FINRA Fines and Suspends Former Barclays Rep Over Reimbursed Expenses

April 6, 2021

At its best, remorse demonstrates a pang of conscience. At its worst, it may arise only in anticipation that you are about to get caught. Contrition and regret are two very different things. As such, we're often caught up in the ambivalence of the moment when we consider the motivation behind someone's renunciation of a crime or fraud. Were the remedial steps prompted by a guilty conscience or the malefactor's sense that someone's hot on his trail? In a recent FINRA regulatory settlement we have all the classic elements of such puzzle.

Case in Point

For the purpose of proposing a settlement of rule violations alleged by the Financial Industry Regulatory Authority ("FINRA"), without admitting or denying the findings, prior to a regulatory hearing, and without an adjudication of any issue, Colin Woolford submitted a Letter of Acceptance, Waiver and Consent ("AWC"), which FINRA accepted. In the Matter of Colin Woolford, Respondent (FINRA AWC 2019064465201) 
https://www.finra.org/sites/default/files/fda_documents/2019064465201
%20Colin%20Woolford%20CRD%206512956%20AWC%20DM.pdf

No Relevant Disciplinary History

The AWC asserts that Woolford entered the industry in 2015 and was first registered in 2016 with Barclays Capital, Inc. The AWC alleges that Woolford "does not have any relevant disciplinary history." 

The Corporate Card

The AWC alleges that:

FINRA Rule 2010 requires associated persons in the conduct of their business to observe high standards of commercial honor and just and equitable principles of trade. Submitting personal expenses as business expenses and receiving reimbursement violates Rule 2010. From January 2018 through June 2019, Woolford used a corporate card issued to him by Barclays for numerous personal expenses; he submitted for reimbursement 164 personal expenses, primarily Uber and taxi costs, and was reimbursed $8,202.13 in violation of firm policy. In July 2019, prior to detection by anyone at the firm, Woolford self-reported to his supervisors at Barclays that he had submitted personal expenses for reimbursement as business expenses. Woolford volunteered to repay the firm all wrongfully obtained reimbursements, and he fully cooperated with the firm's subsequent internal investigation. At the time Woolford self-reported, Barclays did not suspect that he had violated the firm's travel and expense policies. Upon completing its investigation and receiving full reimbursement from Woolford, Barclays terminated him. 1
= = = = =
Footnote 1: In determining the sanction in this matter, FINRA took into account Woolford's self-reporting of his actions and his reimbursement of the firm



Discharge

Online FINRA BrokerCheck records as of April 6, 2021, disclose that Barclays Capital "discharged" Woolford on October 1, 2019, based upon:

Allegations that the representative submitted personal expenses for payment by the firm and included inaccurate information about some expenses. The representative subsequently self-reported the existence of some of the inaccurate personal expenses and fully cooperated and agreed to pay the personal expenses. No customer trading was involved.


Sanctions

In accordance with the terms of the AWC, FINRA imposed upon Woolford a $5,000 fine and a three-month suspension from associating with any FINRA member in all capacities.

Bill Singer's Comment

Okay, upfront, there's no question that Woolford submitted paperwork to Barclays whereby he was wrongly reimbursed for personal expenses that were presented to his employer as covered business expenses. I'm not going to sugarcoat that or try to excuse his behavior. Having noted my disapproval of Woolford's cited conduct, I want to make it clear that I appreciate his remorse, which not only took the form of self-reporting but also included reimbursement. Pointedly, Woolford self-reported his wrongful reimbursement efforts in "July 2019, prior to detection by anyone at the firm . . . "

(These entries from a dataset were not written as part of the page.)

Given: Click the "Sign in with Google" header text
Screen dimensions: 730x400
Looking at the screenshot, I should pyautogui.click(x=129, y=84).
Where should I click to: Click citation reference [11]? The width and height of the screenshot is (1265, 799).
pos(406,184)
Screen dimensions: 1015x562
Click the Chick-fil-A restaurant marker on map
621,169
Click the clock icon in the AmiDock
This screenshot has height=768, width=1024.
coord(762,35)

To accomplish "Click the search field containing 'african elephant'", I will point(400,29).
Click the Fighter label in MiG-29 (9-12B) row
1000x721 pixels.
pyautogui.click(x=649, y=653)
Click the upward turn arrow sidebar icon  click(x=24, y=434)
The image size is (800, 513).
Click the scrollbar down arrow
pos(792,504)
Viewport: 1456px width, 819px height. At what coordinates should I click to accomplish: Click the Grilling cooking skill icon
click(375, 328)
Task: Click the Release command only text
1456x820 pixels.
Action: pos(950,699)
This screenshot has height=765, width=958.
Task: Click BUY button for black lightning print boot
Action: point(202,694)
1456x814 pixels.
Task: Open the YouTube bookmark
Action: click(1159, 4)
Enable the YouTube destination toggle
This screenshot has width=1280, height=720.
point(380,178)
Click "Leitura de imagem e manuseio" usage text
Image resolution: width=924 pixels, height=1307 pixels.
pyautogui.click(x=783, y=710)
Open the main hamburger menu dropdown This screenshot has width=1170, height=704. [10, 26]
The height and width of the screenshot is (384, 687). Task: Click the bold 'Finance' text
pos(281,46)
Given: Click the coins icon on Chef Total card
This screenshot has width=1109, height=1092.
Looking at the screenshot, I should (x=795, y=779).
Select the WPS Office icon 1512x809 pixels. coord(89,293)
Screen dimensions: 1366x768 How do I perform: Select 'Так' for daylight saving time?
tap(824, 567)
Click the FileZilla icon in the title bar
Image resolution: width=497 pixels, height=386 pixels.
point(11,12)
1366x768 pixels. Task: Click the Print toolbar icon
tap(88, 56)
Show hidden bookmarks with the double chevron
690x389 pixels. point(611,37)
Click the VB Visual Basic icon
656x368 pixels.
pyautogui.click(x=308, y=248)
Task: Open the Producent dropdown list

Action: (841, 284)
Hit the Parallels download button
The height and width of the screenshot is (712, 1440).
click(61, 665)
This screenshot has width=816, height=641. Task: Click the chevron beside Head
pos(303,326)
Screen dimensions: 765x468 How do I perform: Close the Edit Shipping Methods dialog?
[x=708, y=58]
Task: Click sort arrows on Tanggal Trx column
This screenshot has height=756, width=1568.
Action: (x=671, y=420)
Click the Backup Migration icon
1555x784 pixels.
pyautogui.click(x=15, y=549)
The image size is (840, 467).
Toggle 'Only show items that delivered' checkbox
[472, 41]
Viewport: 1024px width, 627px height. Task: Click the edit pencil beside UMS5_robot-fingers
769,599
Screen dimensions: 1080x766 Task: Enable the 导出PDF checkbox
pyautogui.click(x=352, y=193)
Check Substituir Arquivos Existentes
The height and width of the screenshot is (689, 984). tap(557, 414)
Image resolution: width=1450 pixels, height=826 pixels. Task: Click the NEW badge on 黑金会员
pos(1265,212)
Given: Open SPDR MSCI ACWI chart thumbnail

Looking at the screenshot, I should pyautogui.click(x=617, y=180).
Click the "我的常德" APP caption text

Presently, it's April 2021 -- so FINRA is only now getting around to sanctioning misconduct that occurred, at best, about 21 months ago (June 2019), or, at worst, 38 months ago (January 2018). Making matters even less impressive for FINRA, Woolford self-reported in July 2019 and Barclay's fired him in October 2019. Just what the hell took FINRA so long to settle this case? Frankly, the fine and suspension are so far removed from the underlying events that they don't seem able of accomplishing any so-called "remedial" goals. 

The attorney of record on the AWC is David E. Robbins, Kaufmann Gildin & Robbins LLP
https://www.securitieslosses.com/attorney/david-e-robbins/, as deft a veteran practitioner as Wall Street has ever known. It's no small wonder that Woolford seems to have been counseled to make the best of a bad situation, and, it likely follows, that FINRA appreciated Robbins' role as counsel.